One of South Africa’s biggest challenges is creating employment opportunities for people from previously disadvantaged communities, particularly its youth and women. And while our thoughts turn to the empowerment of women in August, this is a year-round challenge.
Women face more challenges in securing meaningful employment
The International Labour Organisation (ILO) has found that globally, and in South Africa, the discrimination of women in the labour market persists, with the unemployment rate for women remaining above the national average in 2022. It is harder for women to find work compared to men. Women that find employment are often employed in low-paying jobs, where improvement prospects are limited. And young women face further barriers as they search for employment – they are likely to shoulder more responsibilities in their homes, have less disposable income for data or transport, and they are more likely to face harassment at a job interview.
Many South African women lack the opportunity to further their studies after secondary schooling, for a number of socio-economic reasons. Women who do find work are usually employed in vulnerable employment (often characterised by inadequate earnings, shorter hours, low productivity, and difficult work conditions) compared to men. Yet research from the ILO indicates that 87% of South African women would prefer to be in paid work.
This is a sobering picture for the empowerment of women in the country, yet there are powerful reasons to help women access the workplace and enter permanent employment. Research shows that when women are employed, their families and their entire communities receive the benefit. The World Bank has found that, as young women develop digital skills, they may enjoy greater choice in their personal and professional lives, and access better-paid, better-quality jobs. When women find stable employment, they invest in securing the basic needs for their families, decreasing food poverty, and in education and opportunities for their children.
There is a compelling argument to be made for increasing gender equality in the workforce. Ensuring equality in opportunities and potential to participate in the economy can be catalytic for a faster recovery from recent shocks, and a strong engine of growth for more resilient, sustainable, and inclusive economies.
It makes great business sense too – UN Women has found that companies greatly benefit from increasing employment and leadership opportunities for women, which is shown to increase organisational effectiveness and growth.
Why the BPO industry is a great place for women
Industry body BPESA notes that female contact centre agents and knowledge workers continued to make up about two-thirds of the South African global business services sector. This is particularly noteworthy when you consider that the ILO reports that the gender gap in South Africa between male and female labour force participation is 13.7%.

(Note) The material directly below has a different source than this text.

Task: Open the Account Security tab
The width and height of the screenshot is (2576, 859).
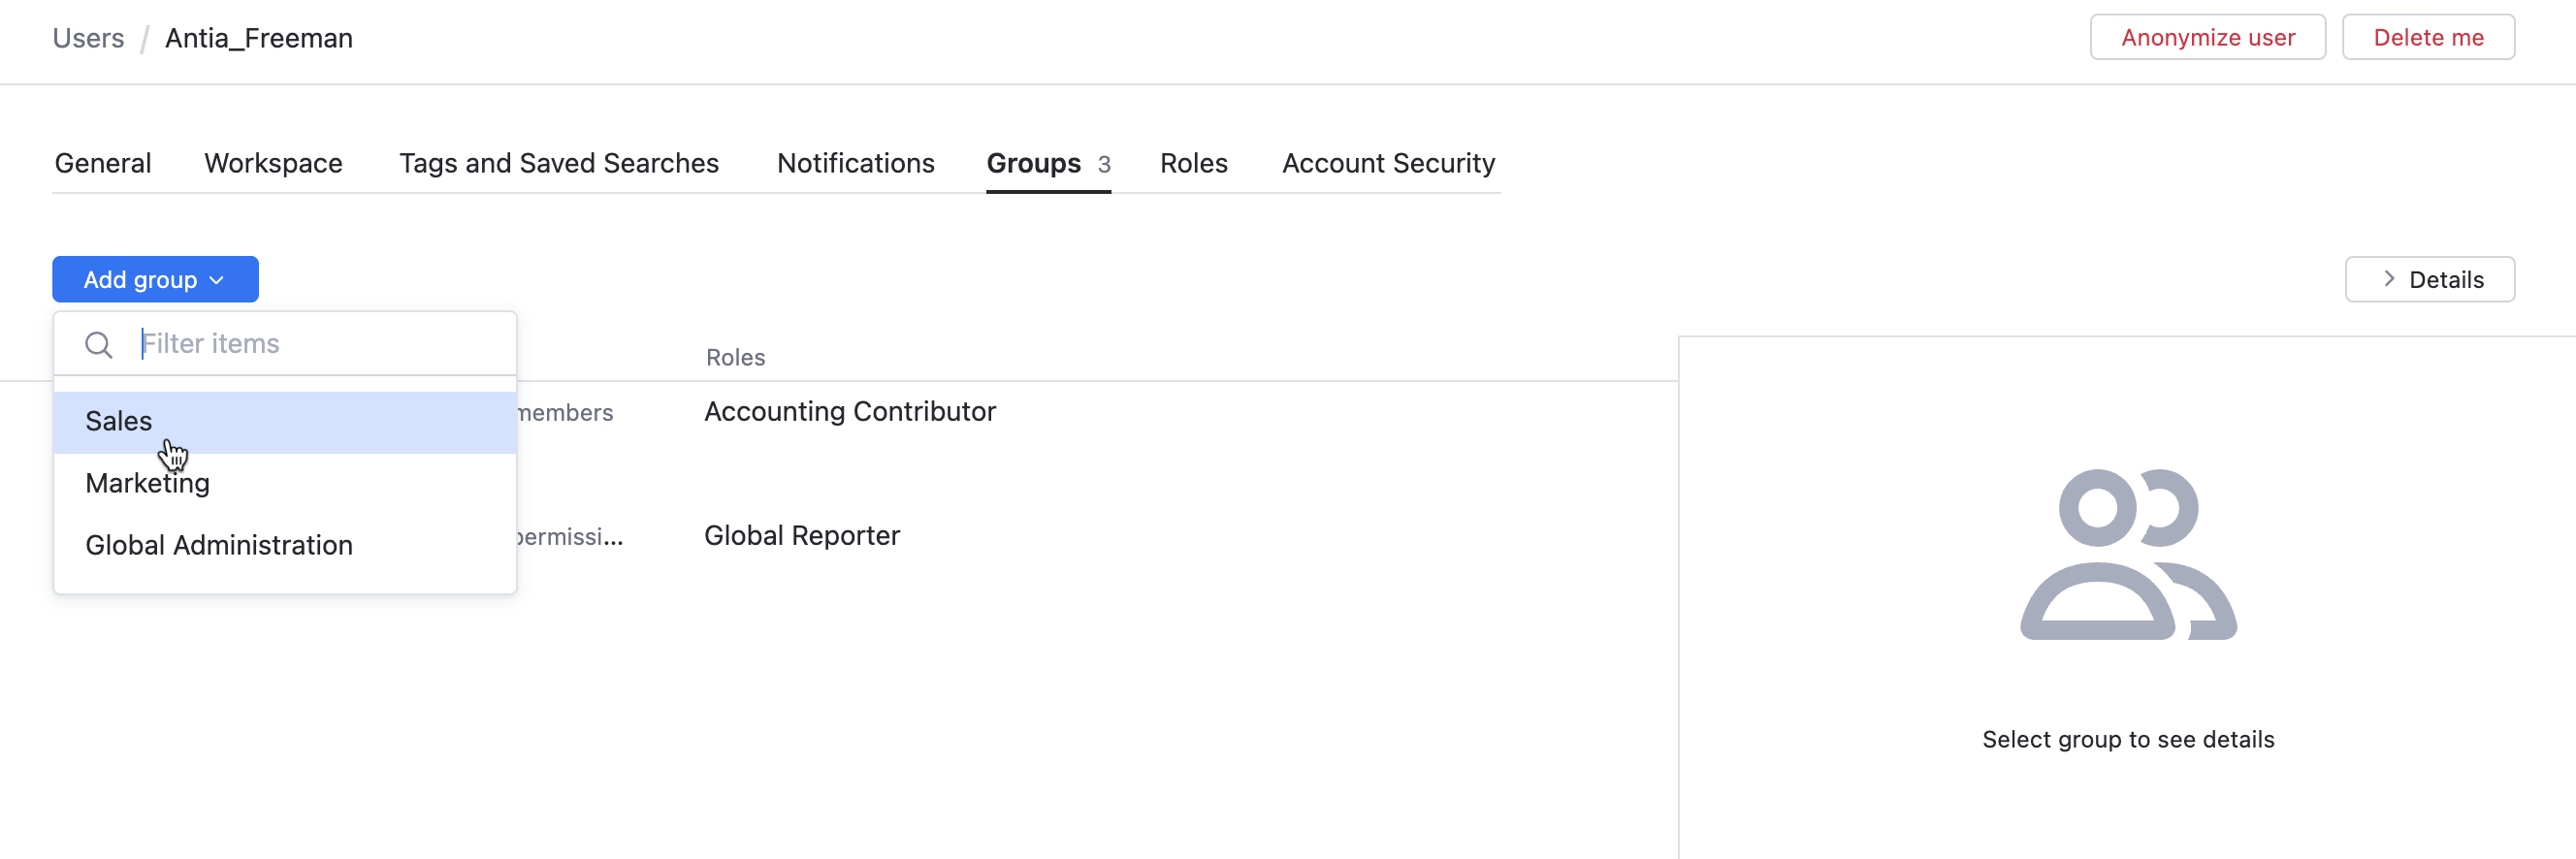Action: pos(1388,163)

The BPO sector is an industry where individuals with varied educational backgrounds and qualifications all have an opportunity to enter the workforce. Women who have not been able to complete their education, for whatever reason, find it easy to get employed. Women with minimal to no experience or tertiary training can succeed and thrive in an industry where the right attitude, good communication skills and an aptitude for working with people are highly valued.
There are other reasons that the industry appeals to women. With the opportunity to work with global clients in multiple time zones, the industry offers opportunities to do shift work, which can be beneficial for women who have family obligations to juggle alongside an income-producing job. The BPO industry is also geared towards on-the-job training and allows for mobility within the industry, so there is a wide range of options for women to consider beyond being an agent in a contact centre. Just some of the benefits for women working in the BPO industry include better income, the ability to gain new and varied skills, and a sense of empowerment.
Demand-led training and fast-tracked employment opportunities are an important steps towards achieving sustainable economic growth. Pearl Zikalala is the embodiment of what the industry can offer to someone with a drive to achieve. While looking for a job, she repeatedly encountered feedback that she needed specific skills or industry experience. She found herself at CareerBox, a non-profit organisation that identifies and trains individuals from previously disadvantaged backgrounds, and places them in entry-level, digitally enabled jobs in the BPO industry.
Through CareerBox, Pearl was hired as a contact centre agent. From there, she grasped with both hands countless opportunities to learn, expand her knowledge and get involved. Today she is a senior operations manager at CCI South Africa, having progressed to a senior management role without any tertiary education. “If I look back at my career, it doesn’t just stop once you have a foot in the door. I have been presented with so many growth opportunities. As long as you’ve got the right mindset and you know what you want to achieve, you can do anything,” she says.
Pearl is one of many success stories within the BPO industry. CareerBox supports women of all ages and stages to enter the BPO industry and build their skills on the job while earning a salary. With performance as a metric of success, the BPO industry is built on teamwork and strong, organised and empathetic team leaders. This is an environment where women can thrive and outperform their peers, no matter what their background is.